WYCZEKANY - nie tylko w takich wypadkach podają sterydy w 37tc. Bez podejrzeń hipotrofii czy jakis wad takze.
W moim szpitalu urodziło sie dziecko 37t3d, naturalna akcja wiec jak piszesz natura wiedziała co robi, a o dziwo było niewydolne oddechowo mimo, ze nic tego nie zapowiadało.
Za to moja jedna w 33tc bez sterydow była całkowicie samodzielna oddechowo, druga potrzebowała wsparcia na najniższym możliwym poziomie przez 3 dni, a rtg płuc u obu nie pokazały żadnych problemów. Nigdy nie wiadomo.
EWCOL - kciuki! I nic sie nie bój
MARTUSKA - a moze pranie ręczne i bez wywolywania sie obejdzie? Trzymam za Ciebie kciuki wyjątkowo mocno. Niech to bedzie Twoj weekend!!!

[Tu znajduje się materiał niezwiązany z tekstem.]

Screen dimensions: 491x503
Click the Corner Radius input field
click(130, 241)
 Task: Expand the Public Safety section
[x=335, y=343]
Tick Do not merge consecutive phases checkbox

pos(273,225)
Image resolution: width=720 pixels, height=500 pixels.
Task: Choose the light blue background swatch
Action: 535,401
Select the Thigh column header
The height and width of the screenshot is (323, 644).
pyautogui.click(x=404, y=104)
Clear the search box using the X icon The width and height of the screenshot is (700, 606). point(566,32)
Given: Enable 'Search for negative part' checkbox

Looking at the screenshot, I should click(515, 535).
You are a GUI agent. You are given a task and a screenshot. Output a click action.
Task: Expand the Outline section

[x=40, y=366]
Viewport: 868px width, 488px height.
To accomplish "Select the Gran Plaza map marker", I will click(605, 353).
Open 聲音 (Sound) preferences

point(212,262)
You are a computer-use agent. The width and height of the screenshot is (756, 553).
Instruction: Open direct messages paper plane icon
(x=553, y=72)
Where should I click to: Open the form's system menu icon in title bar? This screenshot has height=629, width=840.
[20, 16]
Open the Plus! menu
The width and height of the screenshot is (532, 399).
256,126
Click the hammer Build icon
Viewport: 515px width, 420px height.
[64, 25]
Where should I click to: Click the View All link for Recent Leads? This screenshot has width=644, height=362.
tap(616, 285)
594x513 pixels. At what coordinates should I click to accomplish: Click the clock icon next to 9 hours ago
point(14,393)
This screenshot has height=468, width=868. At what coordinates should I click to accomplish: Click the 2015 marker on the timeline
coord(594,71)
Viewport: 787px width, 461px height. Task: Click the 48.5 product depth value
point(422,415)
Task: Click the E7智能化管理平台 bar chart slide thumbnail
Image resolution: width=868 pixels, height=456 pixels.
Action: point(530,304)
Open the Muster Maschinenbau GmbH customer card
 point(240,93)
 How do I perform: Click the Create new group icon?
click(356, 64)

FIUUFIUU - no u nas suuuper
Ja sie zastanawiam jak to było, ze ja byłam tak zmęczona i przerażona i zajęta przy synku?
Tekst Twojego męża to 'miszczostwo'swiata!!!!!
MONYA - rozumiem, ze Ty bedziesz od wsparcie psychicznego, podnoszenia morale i zarządzania, a pakują i dzwigaja ci mniej w ciazy
Synek wciaz 'lubi' dzidzie. Pomaga przewijac, trzymac butelke, dotyka, wacha, daje buzi, robi 'noski eskimoski', mówi 'nie płacz dzidzio'. Wspina sie na lozeczko i zagląda i cieszy jak maja otwarte oczka.
Poki co sie wszystko dobrze układa, odpukac.
Tylko mi troche ludzi brakuje na codzień. W tym tygodniu najwieksza była środa jak w domu była i niania i pani od sprzątania, a sie nagadalam
Bo normalnie w ciagu dnia to tylko telefony, smsy, maile i forum. Mam plan by co weekend zapraszać znajomych, poki małe nie sa tak bardzo absorbujace.